Assigned task -
From the entries that follow, copy each line containing the word "agent".
START Records
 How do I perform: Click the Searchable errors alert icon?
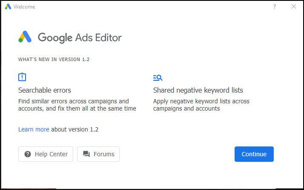pos(22,77)
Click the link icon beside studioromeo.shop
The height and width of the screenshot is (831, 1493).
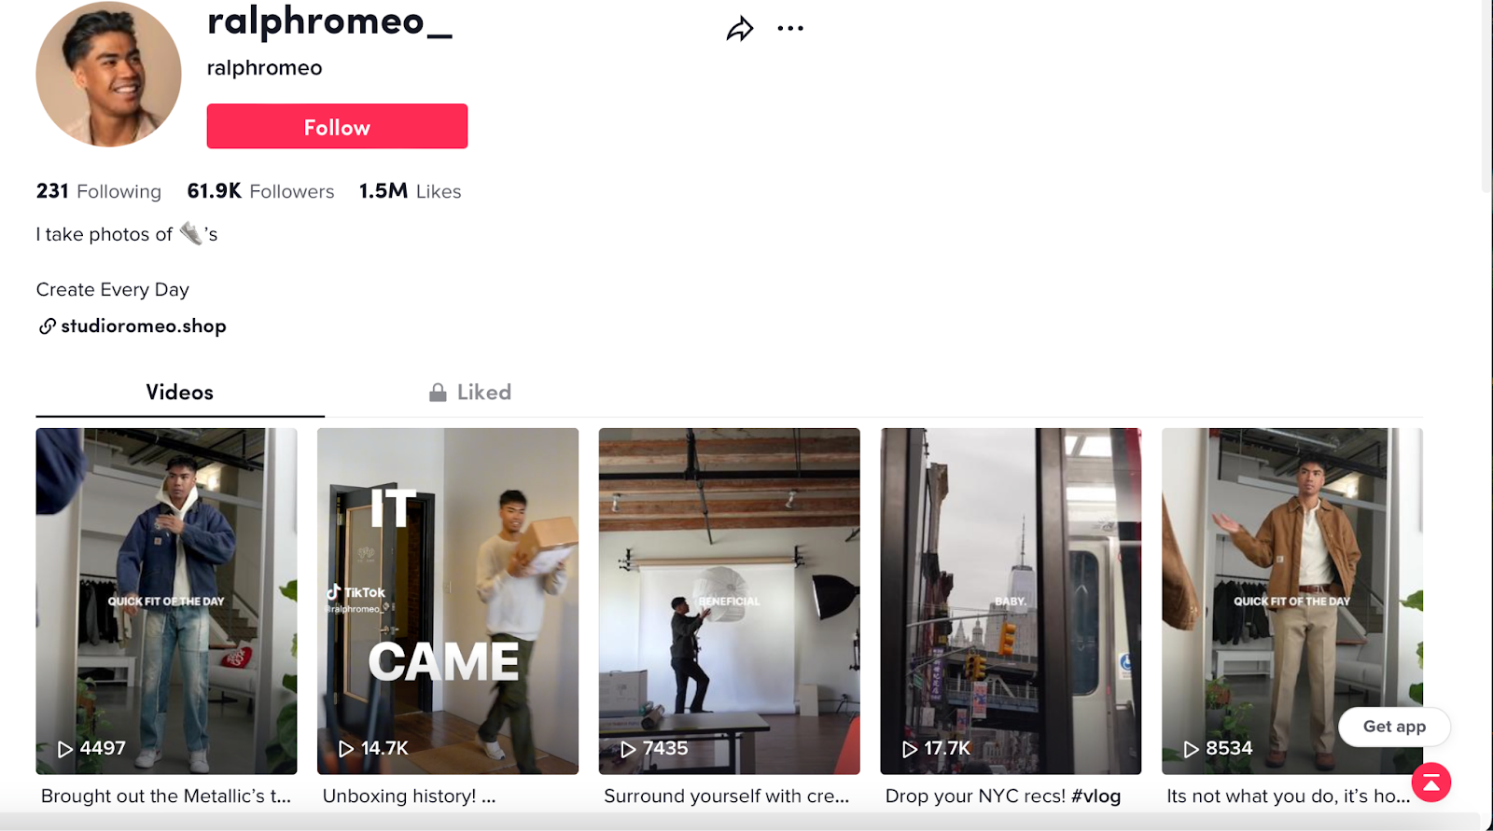[47, 326]
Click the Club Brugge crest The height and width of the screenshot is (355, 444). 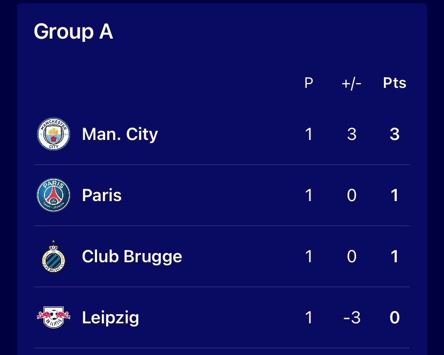pos(54,256)
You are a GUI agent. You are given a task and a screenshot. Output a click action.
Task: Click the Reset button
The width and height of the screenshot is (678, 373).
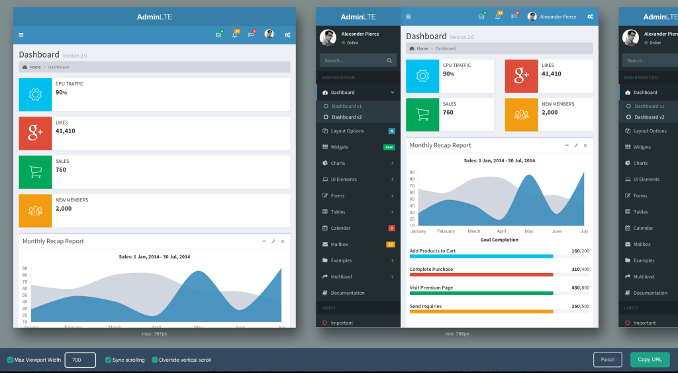(607, 360)
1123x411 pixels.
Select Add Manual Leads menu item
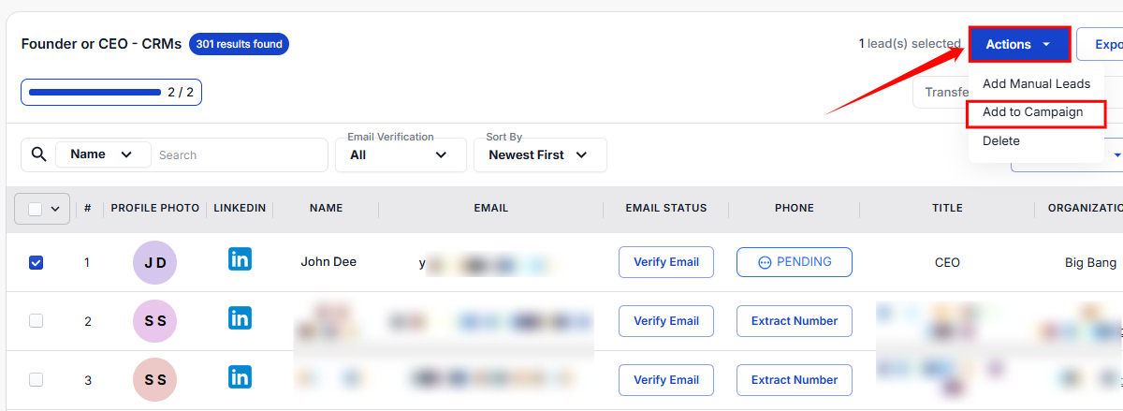(1036, 84)
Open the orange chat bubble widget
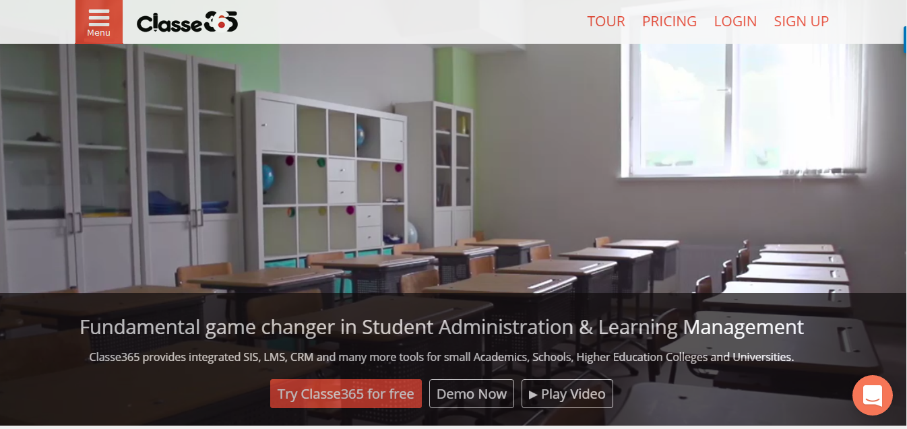The width and height of the screenshot is (907, 429). (873, 395)
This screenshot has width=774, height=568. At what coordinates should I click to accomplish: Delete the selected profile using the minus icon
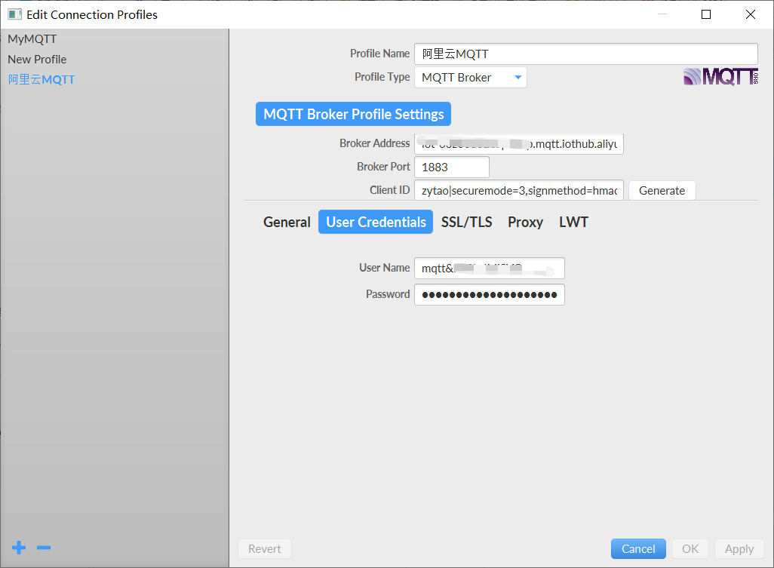tap(43, 548)
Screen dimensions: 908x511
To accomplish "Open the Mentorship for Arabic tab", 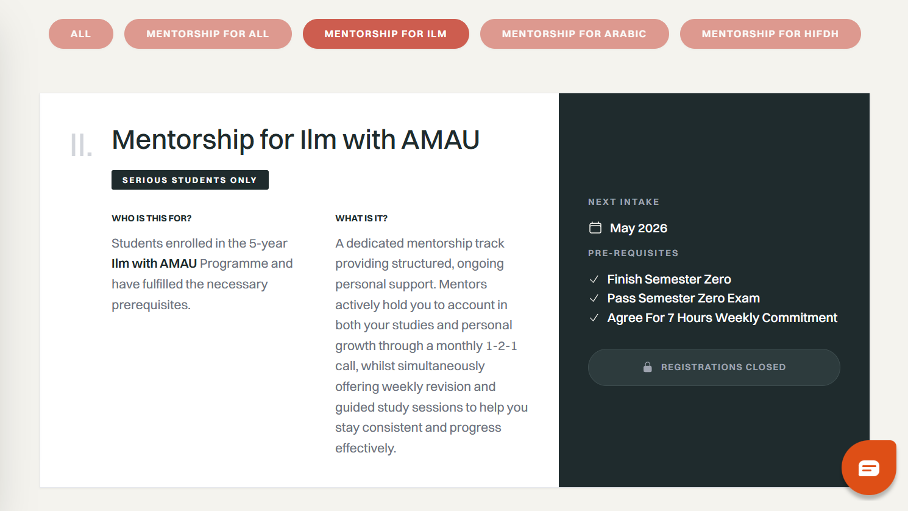I will click(x=574, y=34).
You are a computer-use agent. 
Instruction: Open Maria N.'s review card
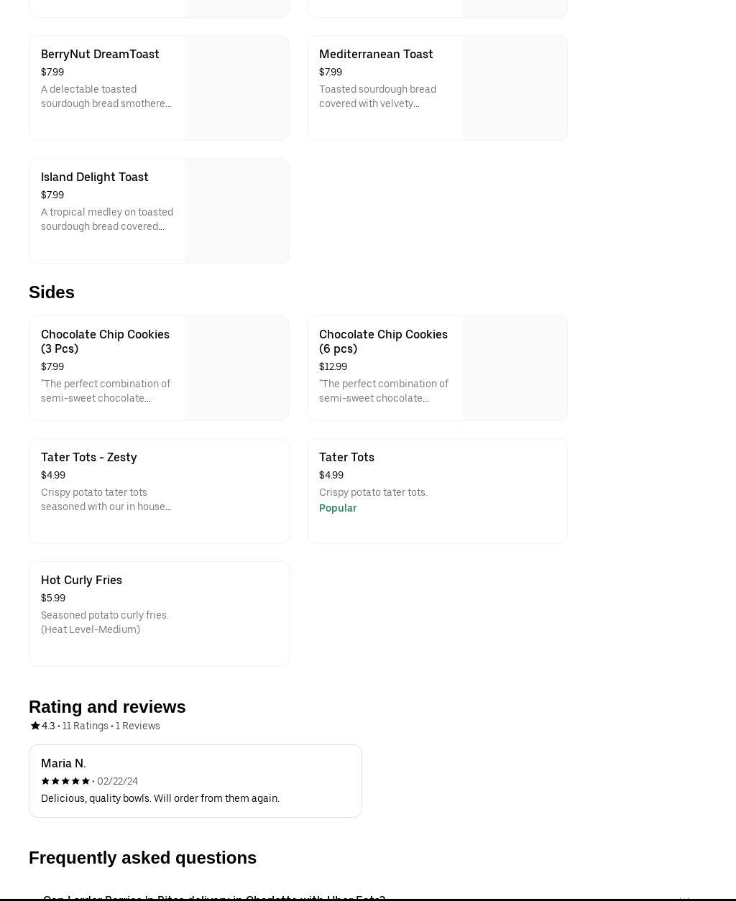tap(195, 781)
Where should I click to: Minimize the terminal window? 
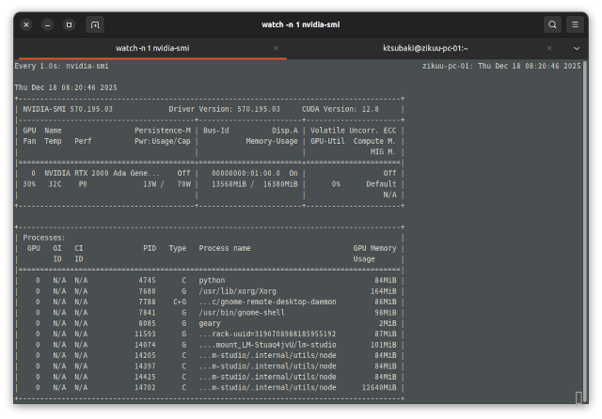pos(47,24)
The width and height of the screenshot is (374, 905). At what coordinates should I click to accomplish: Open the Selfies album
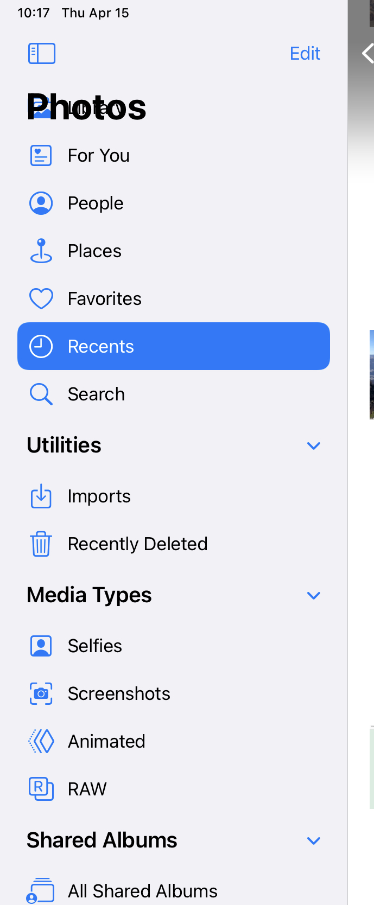coord(95,646)
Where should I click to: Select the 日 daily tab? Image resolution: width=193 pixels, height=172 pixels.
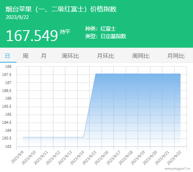[8, 56]
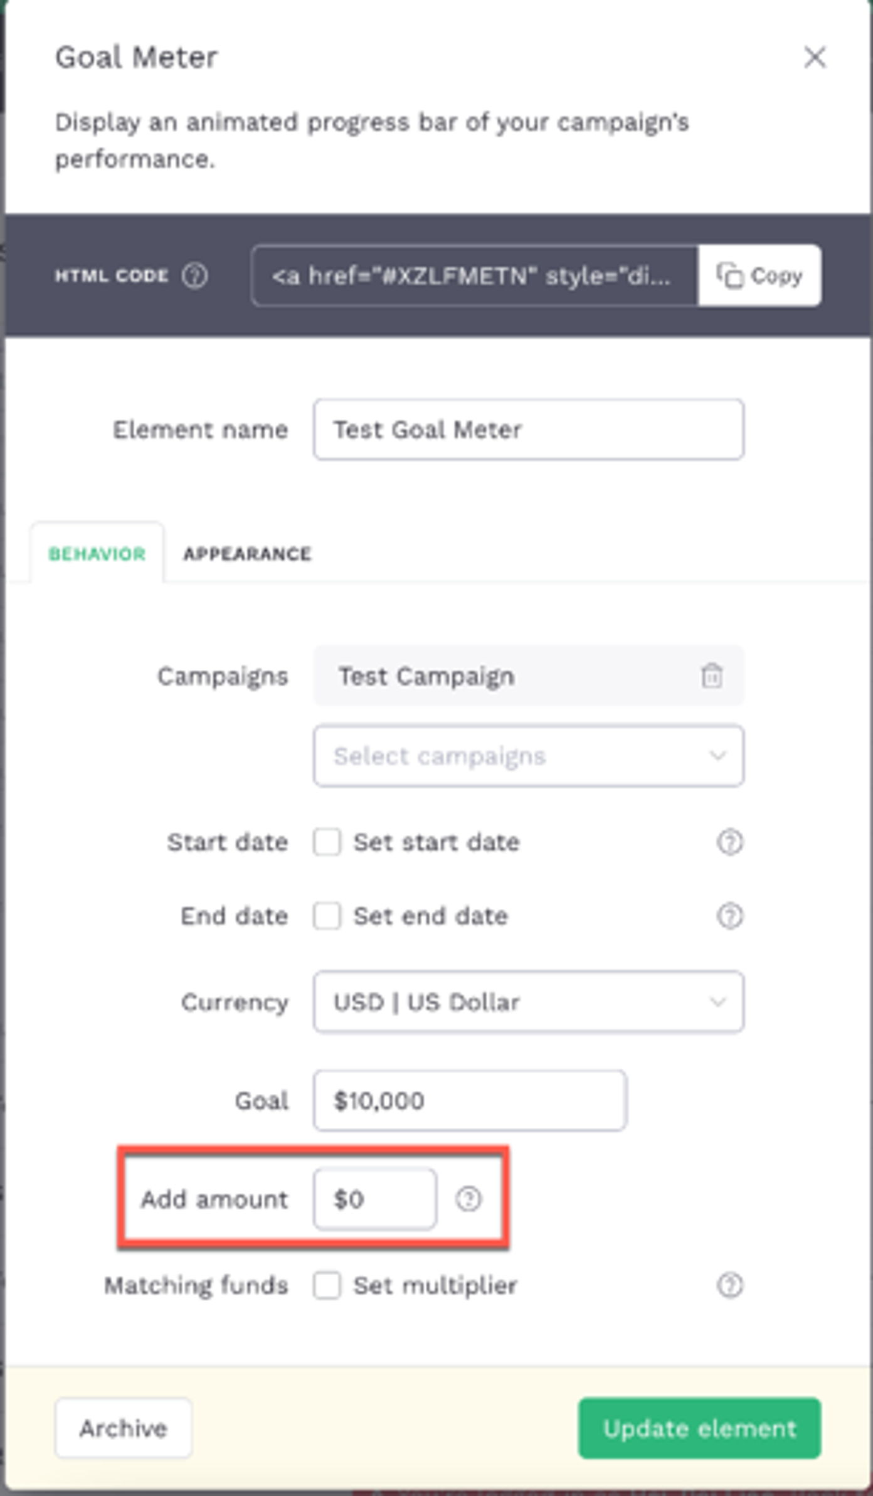Viewport: 873px width, 1496px height.
Task: Switch to the Appearance tab
Action: (247, 554)
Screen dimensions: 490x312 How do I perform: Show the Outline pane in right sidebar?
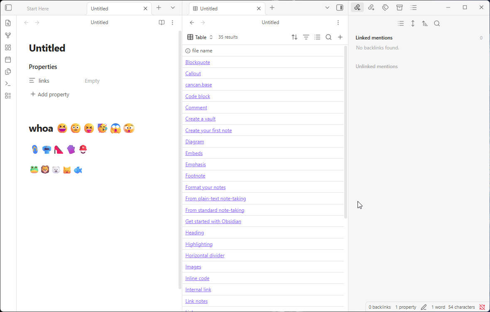point(414,7)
END Records
Answer space -
You are a GUI agent. You are given a task and a screenshot. Output a click action.
You are a computer-use agent. 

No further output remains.